Is it okay that we are being monitored for our own good? Would our grandparents and great grandparents be comfortable living in cities like ours where there are literally thousands of hidden security cameras recording everything you do at all times? It gets more pervasive than that. Now Facebook is scanning your messages, looking for what may be criminal behavior. Consider the story from a Reuters interview with Facebook Chief Security Officer Joe Sullivan, which opens with this story:
“A man in his early 30s was chatting about sex with a 13-year-old South Florida girl and planned to meet her after middle-school classes the next day. Facebook’s extensive but little-discussed technology for scanning postings and chats for criminal activity automatically flagged the conversation for employees, who read it and quickly called police. Officers took control of the teenager’s computer and arrested the man the next day.”
As the officer explained, Facebook looks for a few red flags such as if the two users only recently became friends, having no mutual friends but a large age difference. Certain key words that have been culled as typically used by sexual predators are also being looked for.
“We’ve never wanted to set up an environment where we have employees looking at private communications, so it’s really important that we use technology that has a very low false-positive rate,” said Sullivan.
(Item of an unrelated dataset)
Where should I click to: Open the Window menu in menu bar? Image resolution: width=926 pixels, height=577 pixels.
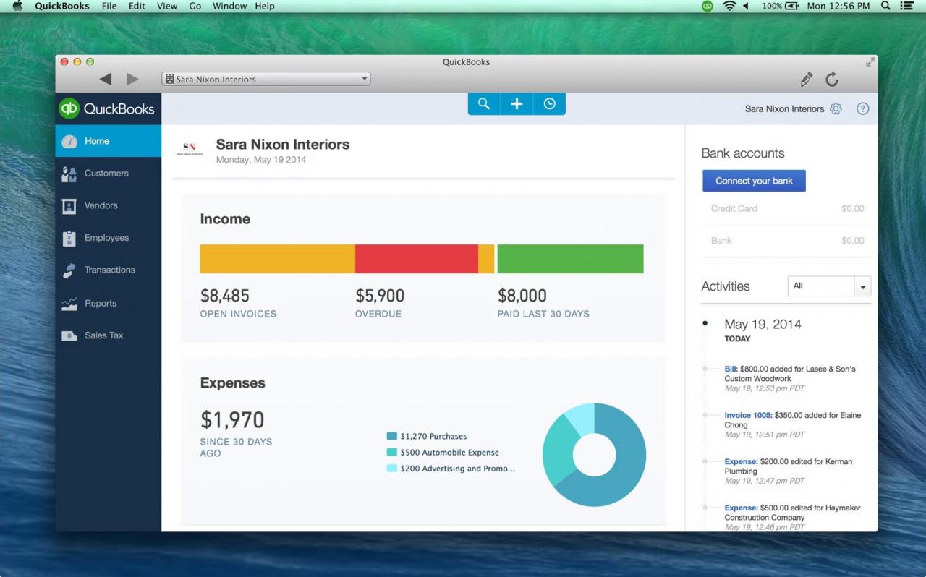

The company has already been criticized for selling key terms in user posts to advertisers.
Whether such security measures are limited only to sexual predators — which is usually just the front door to internet monitoring and privacy invasion — is not certain. Facebook has of course cooperated with a murder case, sending over 62 pages of photos, wall posts, messages, and contacts. This bit of monitoring itself was only recently exposed, and there is no indication as to what else they are looking at.